First, go for volume of ideas over design finesse. If something is “working,” but you want to try a few variations, duplicate it, and then make changes. It’s crucial to be able to look back on the evolution of an idea and describe your decision-making process to your team. Sometimes, they’ll even spot an earlier iteration that has untapped potential. Some quick tips to remember during this ideation phase:
- Go for quantity over quality. Try to create 25 completely different ideas in under an hour, maybe 50+ in two hours. At this point in the design process, it’s less about finding the perfect solution and more about exploring all possible solutions.

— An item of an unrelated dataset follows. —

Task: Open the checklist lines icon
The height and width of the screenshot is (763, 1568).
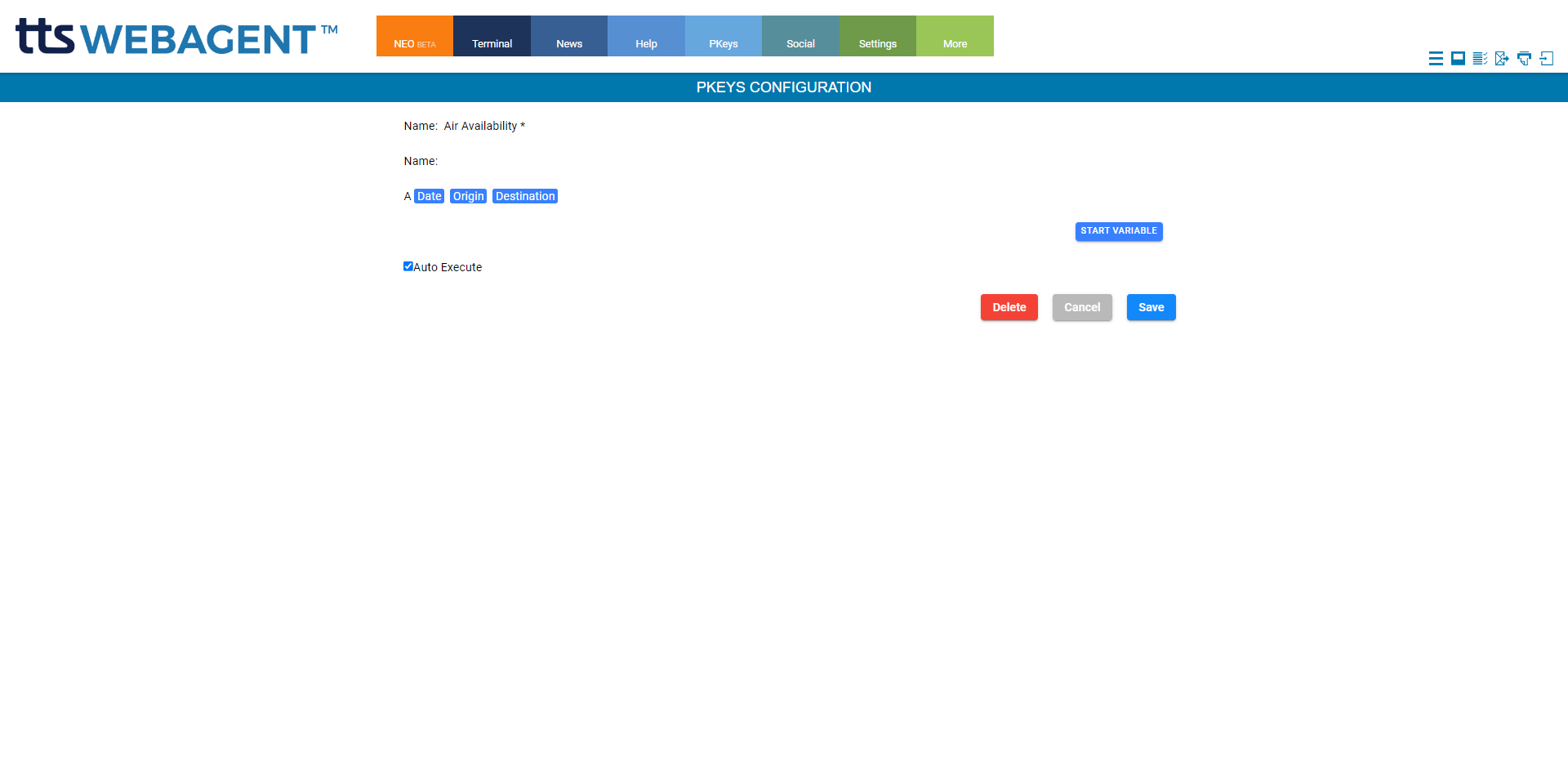Action: pos(1480,58)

- Any time you make a noteworthy change in color, placement, rotation, layout, etc. duplicate the artboard or comp before making additional edits. Again, it’s helpful to view the overall idea evolution.

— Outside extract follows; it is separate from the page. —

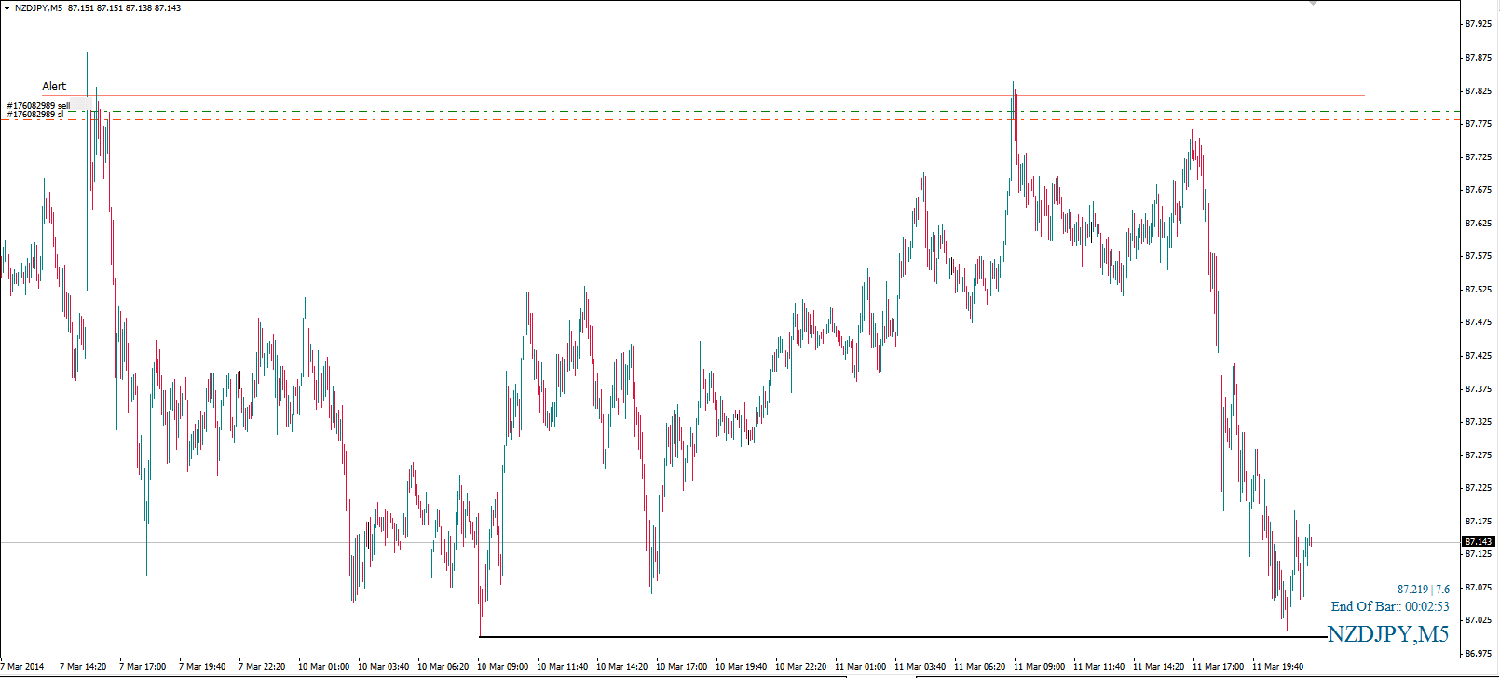
Task: Click the 87.525 price axis level
Action: tap(1478, 289)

- Save early and save often. Version your files so you always have documentation of your process. Plus, you never know when your program might crash.
- Increase your ideation efficiency by learning keyboard shortcuts for your favorite programs.
Next, step back, assess your progress, and decide what to share with your team. Narrow your focus and evaluate the variety of options based on the client’s business goals, user needs, or specific design criteria established during the discovery process. When deciding what to share with your team, it can be helpful to sort ideas into these three buckets:
These are ideas that are working well and should definitely be shared with the team. It’s important to be able to talk through why you think these are successful and what goals they’re achieving. If the answer to both of these is “yes!” then they belong in this category:
a. Is the concept visually appealing and innovative?
b. Does it satisfy the client’s needs and/or meet user goals?
2. Keep On Hand:
These are ideas that don’t necessarily meet the strategic design goals or are not visually successful. These don’t need to be shared with the team, but it’s still beneficial to keep them on hand in case someone asks “did you try XYZ?”
3. “Half Baked”:
These are the concepts that are unrefined and currently only partially achieving the strategic design goal(s). They could easily get overlooked or tossed aside, but this collection of ideas can create the most exciting group discussions and opportunities for collaboration. To receive the best feedback and direction from your teammates, talk through what you think is successful and what some of your hesitations are. You can expect more sweeping, big-picture suggestions in this category, whereas with bucket 1, you might receive more specific feedback.
Benefits of Sharing
Designers inherently want to share refined and polished ideas, but when we’re not afraid to let our guard down and talk through raw ideas, it can foster an open, collaborative team culture, and ultimately a more successful design process. At Happy Cog, we set aside one hour a week for “Adventure Space”—a time dedicated purely to exploration, open conversation, design inspiration, and idea-sharing. We’d call it a safe space, but what’s the fun in that? Consider setting aside a time each week to share your work with others. It can be with fellow designers, or even a family member, or a friend. Getting an outside opinion will always help you re-frame and improve your ideas.
Never Stop Exploring
Even after the broad conceptual design phase narrows into a more focused visual direction, never lose the exploratory ideation habits and always continue to ask “what if…?” One of the best and most rewarding parts of being a designer is the teamwork, the trial and error, and the feeling of finally achieving the strategic design goals after a long road of experimentation. Embrace the unknown and the unfinished, make “mistakes,” and always share early and share often.